[Stored records]
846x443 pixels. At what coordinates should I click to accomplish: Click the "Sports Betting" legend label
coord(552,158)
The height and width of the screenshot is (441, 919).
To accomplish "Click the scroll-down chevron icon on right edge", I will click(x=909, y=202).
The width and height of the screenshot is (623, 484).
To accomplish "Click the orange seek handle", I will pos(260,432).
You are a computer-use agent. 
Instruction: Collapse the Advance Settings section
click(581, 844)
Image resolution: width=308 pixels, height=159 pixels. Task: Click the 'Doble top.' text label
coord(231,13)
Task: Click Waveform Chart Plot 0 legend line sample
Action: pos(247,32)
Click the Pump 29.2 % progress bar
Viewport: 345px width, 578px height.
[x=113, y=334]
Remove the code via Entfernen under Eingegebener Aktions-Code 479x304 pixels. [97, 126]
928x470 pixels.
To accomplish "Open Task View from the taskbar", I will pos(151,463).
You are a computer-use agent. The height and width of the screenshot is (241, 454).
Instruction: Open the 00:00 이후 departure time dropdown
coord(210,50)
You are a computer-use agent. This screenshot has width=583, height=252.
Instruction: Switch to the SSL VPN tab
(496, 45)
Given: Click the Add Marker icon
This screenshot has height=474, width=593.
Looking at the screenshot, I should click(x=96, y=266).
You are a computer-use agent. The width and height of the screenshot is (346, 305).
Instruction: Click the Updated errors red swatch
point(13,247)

* Your task *
Starting at the first line of the records above, please copy each line exactly until you reach the line containing "You are a computer-use agent. The height". Include that line and stop there.

* Task answer *
846x443 pixels. At what coordinates should I click to accomplish: Click the "Sports Betting" legend label
coord(552,158)
The height and width of the screenshot is (441, 919).
To accomplish "Click the scroll-down chevron icon on right edge", I will click(x=909, y=202).
The width and height of the screenshot is (623, 484).
To accomplish "Click the orange seek handle", I will pos(260,432).
You are a computer-use agent. 
Instruction: Collapse the Advance Settings section
click(581, 844)
Image resolution: width=308 pixels, height=159 pixels. Task: Click the 'Doble top.' text label
coord(231,13)
Task: Click Waveform Chart Plot 0 legend line sample
Action: pos(247,32)
Click the Pump 29.2 % progress bar
Viewport: 345px width, 578px height.
[x=113, y=334]
Remove the code via Entfernen under Eingegebener Aktions-Code 479x304 pixels. [97, 126]
928x470 pixels.
To accomplish "Open Task View from the taskbar", I will pos(151,463).
You are a computer-use agent. The height and width of the screenshot is (241, 454).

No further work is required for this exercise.